Per ridurre le interminabili liste d’attesa, la Regione Lazio ha avviato un’iniziativa che prevede il contatto diretto dei pazienti tramite il CUP regionale per proporre l’anticipo delle visite. Tuttavia, quello che potrebbe sembrare un passo avanti nella gestione della sanità pubblica si sta rivelando per molti un’esperienza frustrante e, a tratti, beffarda.
Emblematico è il caso di una coppia di anziani di Anzio. Alla moglie è stata proposta l’anticipazione della visita di tre mesi, ma con una condizione surreale: recarsi a Viterbo, a oltre 100 chilometri di distanza, una soluzione impraticabile per una coppia con evidenti difficoltà logistiche. Al marito, invece, è stato offerto un “anticipo” della visita di febbraio… di appena un giorno. Un dettaglio che, più che risolvere il problema, sembra aggiungere ulteriore amarezza alla già complicata gestione della salute.

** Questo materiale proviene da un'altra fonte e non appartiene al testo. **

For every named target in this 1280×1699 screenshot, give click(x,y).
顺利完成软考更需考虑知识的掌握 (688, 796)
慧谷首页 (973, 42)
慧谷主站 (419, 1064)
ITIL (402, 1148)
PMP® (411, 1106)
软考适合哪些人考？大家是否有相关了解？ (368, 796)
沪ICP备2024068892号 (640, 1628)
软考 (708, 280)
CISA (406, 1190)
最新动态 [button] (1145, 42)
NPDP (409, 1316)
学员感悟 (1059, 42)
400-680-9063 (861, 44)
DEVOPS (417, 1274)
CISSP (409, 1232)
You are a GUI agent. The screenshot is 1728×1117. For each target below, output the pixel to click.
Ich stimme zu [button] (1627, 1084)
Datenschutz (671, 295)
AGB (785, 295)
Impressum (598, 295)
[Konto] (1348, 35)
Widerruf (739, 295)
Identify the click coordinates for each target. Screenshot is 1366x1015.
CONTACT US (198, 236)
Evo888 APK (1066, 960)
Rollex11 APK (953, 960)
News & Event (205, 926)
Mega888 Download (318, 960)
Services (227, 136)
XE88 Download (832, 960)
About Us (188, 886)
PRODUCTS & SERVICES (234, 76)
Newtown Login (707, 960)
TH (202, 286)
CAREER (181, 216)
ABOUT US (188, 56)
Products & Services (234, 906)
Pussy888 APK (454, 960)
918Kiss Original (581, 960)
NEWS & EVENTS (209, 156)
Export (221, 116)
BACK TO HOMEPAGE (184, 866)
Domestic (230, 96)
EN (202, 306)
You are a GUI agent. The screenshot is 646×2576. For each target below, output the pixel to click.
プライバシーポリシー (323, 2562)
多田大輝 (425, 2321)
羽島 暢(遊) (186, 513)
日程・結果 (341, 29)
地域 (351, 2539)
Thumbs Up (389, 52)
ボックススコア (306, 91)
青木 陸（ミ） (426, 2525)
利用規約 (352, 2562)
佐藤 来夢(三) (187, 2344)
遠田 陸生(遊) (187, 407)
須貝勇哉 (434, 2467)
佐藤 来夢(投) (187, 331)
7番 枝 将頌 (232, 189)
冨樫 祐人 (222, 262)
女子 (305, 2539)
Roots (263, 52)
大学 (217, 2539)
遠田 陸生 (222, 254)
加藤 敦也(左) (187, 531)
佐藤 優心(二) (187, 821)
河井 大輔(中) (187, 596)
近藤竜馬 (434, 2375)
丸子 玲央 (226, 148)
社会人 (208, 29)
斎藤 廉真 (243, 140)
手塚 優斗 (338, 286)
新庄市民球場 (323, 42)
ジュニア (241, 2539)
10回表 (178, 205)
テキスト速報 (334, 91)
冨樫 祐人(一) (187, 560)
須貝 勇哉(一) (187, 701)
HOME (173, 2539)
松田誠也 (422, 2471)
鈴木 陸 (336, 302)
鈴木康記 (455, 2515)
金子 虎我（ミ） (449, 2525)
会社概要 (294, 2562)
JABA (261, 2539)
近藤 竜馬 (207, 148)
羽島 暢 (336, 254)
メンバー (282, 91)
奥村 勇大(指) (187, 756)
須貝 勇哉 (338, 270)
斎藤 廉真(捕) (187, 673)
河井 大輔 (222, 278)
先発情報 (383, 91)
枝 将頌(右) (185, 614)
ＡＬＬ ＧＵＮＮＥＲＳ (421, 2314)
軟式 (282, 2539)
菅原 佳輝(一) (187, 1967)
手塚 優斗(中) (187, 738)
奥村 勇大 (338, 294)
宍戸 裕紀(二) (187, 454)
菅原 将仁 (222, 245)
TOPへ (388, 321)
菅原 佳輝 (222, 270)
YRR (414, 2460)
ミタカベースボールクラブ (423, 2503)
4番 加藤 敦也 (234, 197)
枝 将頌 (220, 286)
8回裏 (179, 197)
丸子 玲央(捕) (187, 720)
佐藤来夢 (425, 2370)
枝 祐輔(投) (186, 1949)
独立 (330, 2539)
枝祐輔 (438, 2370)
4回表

Questi episodi mettono in luce una realtà sconcertante: non solo le liste d’attesa rimangono un problema strutturale, ma le soluzioni proposte sembrano mancare di un reale senso pratico. Per molti pazienti, il sollievo della riduzione dei tempi si trasforma in un’ulteriore fonte di stress, aggravata dall’assenza di alternative compatibili con le loro necessità.
Le critiche non tardano ad arrivare. “Chiamare i pazienti per anticipare le visite è un’idea sulla carta positiva, ma è inaccettabile che le soluzioni siano così distanti dalla realtà quotidiana delle persone,” affermano dalla Rete Nobavaglio Proporre appuntamenti in sedi lontane o anticipi insignificanti come quello di un giorno è semplicemente una presa in giro.”
In questo contesto, l’iniziativa della Regione Lazio rischia di diventare un simbolo delle contraddizioni del sistema sanitario: mentre si cerca di tagliare i tempi, si dimenticano le esigenze reali dei cittadini, trasformando un’operazione pensata per migliorare il servizio in un’ulteriore fonte di disillusione.